Kostas Pardalis

Posted on Nov 17 • Originally published at typedef.ai

How to Build a Deep Research Agent with Pydantic AI

#ai #tutorial #agents #python

"HN is amazing for discovery, terrible for structured research."

If you hang out on Hacker News, you know the feeling: you see a great thread, think "I should come back to this", and… never do. A week later, you're trying to answer a question like:

"How has HN's opinion on Rust vs Go changed over time?"
"What does HN actually think about LangChain-style agent frameworks?"

HN's built-in search is fine for keywords, but not for questions about themes, opinions, and trends.

What we really want is to ask higher-level questions about topics, threads, and time windows like:

"Show me discussions about e.g. Rust in the last 6 months."
"Compare how remote work was discussed in 2021 vs 2024."
"Summarize the main arguments for and against LLM agents across top HN threads."

That's where fenic comes in: think of it as a dataframe + context layer built for LLM-powered analysis.

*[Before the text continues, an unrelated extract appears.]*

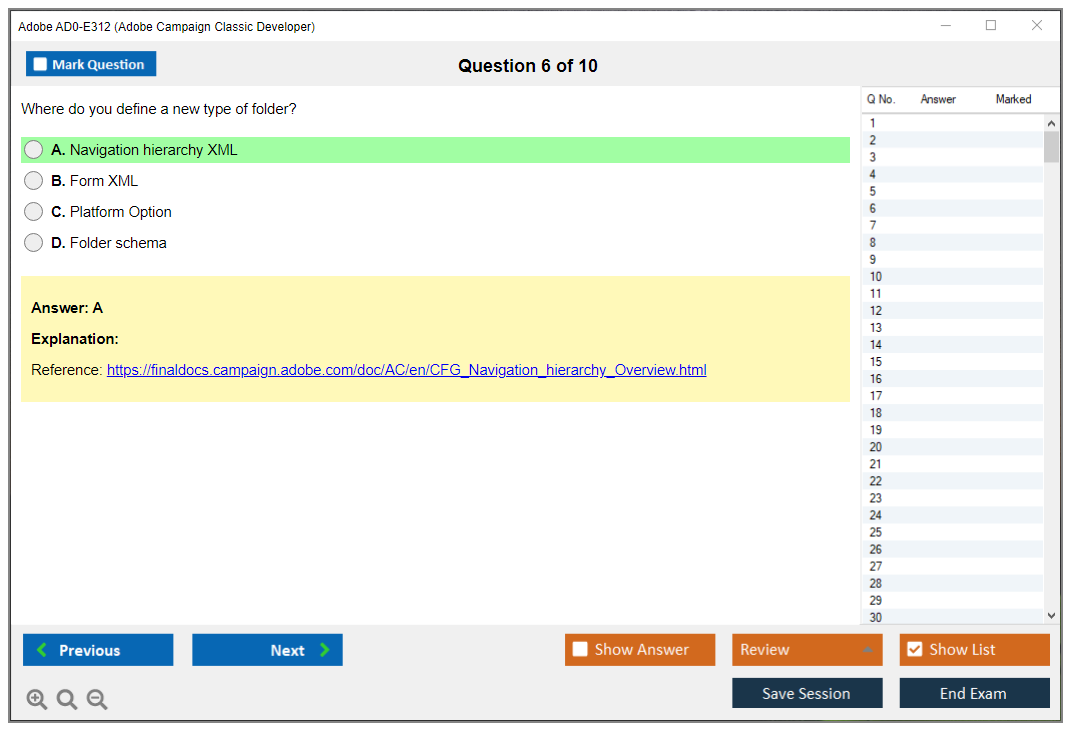Click the End Exam button

[973, 693]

You declare what data you care about, use regular + semantic transforms to shape it, and then plug that into an agent loop.

This post walks through how we use fenic to turn a raw Hacker News dataset into a small but powerful "deep research" agent.

👉 Full project:

fenic repo: https://github.com/typedef-ai/fenic
Example code: https://github.com/typedef-ai/fenic-examples/tree/main/hn_agent
HN dataset: https://huggingface.co/datasets/typedef-ai/hacker-news-dataset

2. What we'll build

We'll build a small research agent that:

Loads an HN dataset (stories, comments, metadata).
Lets you filter and slice discussions by topic, time, and signals.
Uses LLMs to summarize, compare, and extract themes from those slices.
Wraps it all in a simple loop: user question → fenic dataframe query → LLM analysis → answer + links back to HN.

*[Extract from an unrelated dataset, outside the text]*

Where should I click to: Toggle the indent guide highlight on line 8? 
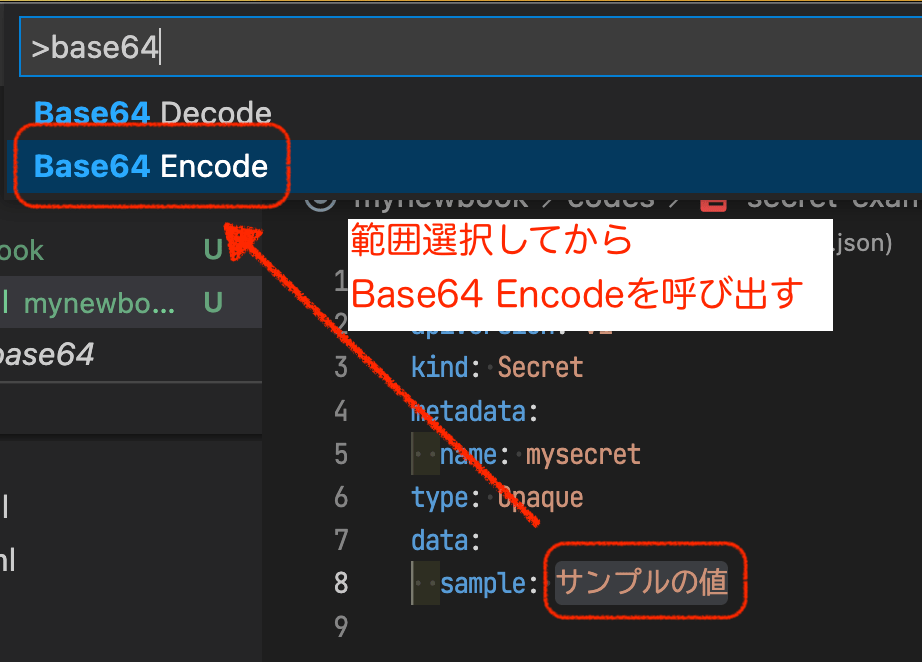coord(424,583)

Conceptually, the pipeline looks like this:

Data layer: fenic DataFrames over the HN dataset.
Query layer: reusable "research queries" expressed as fenic transformations.
LLM layer: fenic semantic operators (and/or UDFs) to summarize/compare.
Agent loop: something like PydanticAI or your framework of choice to orchestrate.

3. Setting up fenic

You'll need:

Python 3.10+
An LLM provider key (OpenAI, Anthropic, etc.)
uv package manager
git

Install with uv

# Clone the example repo
git clone https://github.com/typedef-ai/fenic-examples.git
cd fenic-examples/hn_agent

# Install dependencies with uv
uv sync

Set your LLM API key(s) and HuggingFace token:

export OPENAI_API_KEY="sk-..."
export HF_TOKEN="your-huggingface-token"

Inside this folder you'll find:

A notebook / script that wires together fenic + PydanticAI.
Helper functions to load the Hacker News dataset.
A simple agent loop that you can run locally.

If you just want to run it and poke around, start there. The rest of this post explains the pieces.

4. Loading the Hacker News data

The dataset we're using is published as a public Hugging Face Dataset:

👉 https://huggingface.co/datasets/typedef-ai/hacker-news-dataset

At a high level it contains:

Stories: id, title, url, by, time, score, etc.
Comments: id, parent, story_id, by, time, text
Metadata: type (story, comment), deleted flags, etc.

Here's how the actual data loader works in the hn_agent project:

from hn_agent.session import get_session

def load_hn_data(verbose: bool = True) -> None:
    """Load all Hacker News data from HuggingFace into local tables."""
    session = get_session()
    base_path = "hf://datasets/typedef-ai/hacker-news-dataset/data"

    # All 2025 data files to load
    files_to_tables = {
        "2025_comments": "comments",
        "2025_items": "items",
        "2025_stories": "stories",
        "2025_jobs": "jobs",
        "2025_polls": "polls",
        "2025_pollopts": "pollopts",
        "2025_users": "users",
        "2025_user_submissions": "user_submissions",
        "2025_item_children": "item_children",
        "2025_item_parts": "item_parts"
    }

    # Load each file into its own table
    for file_name, table_name in files_to_tables.items():
        if verbose:
            print(f"Loading {file_name}...")

        df = session.read.parquet(f"{base_path}/{file_name}.parquet")
        df.write.save_as_table(table_name, mode="overwrite")

        if verbose:
            count = df.count()
            print(f"  ✓ Loaded {count:,} records into {table_name}")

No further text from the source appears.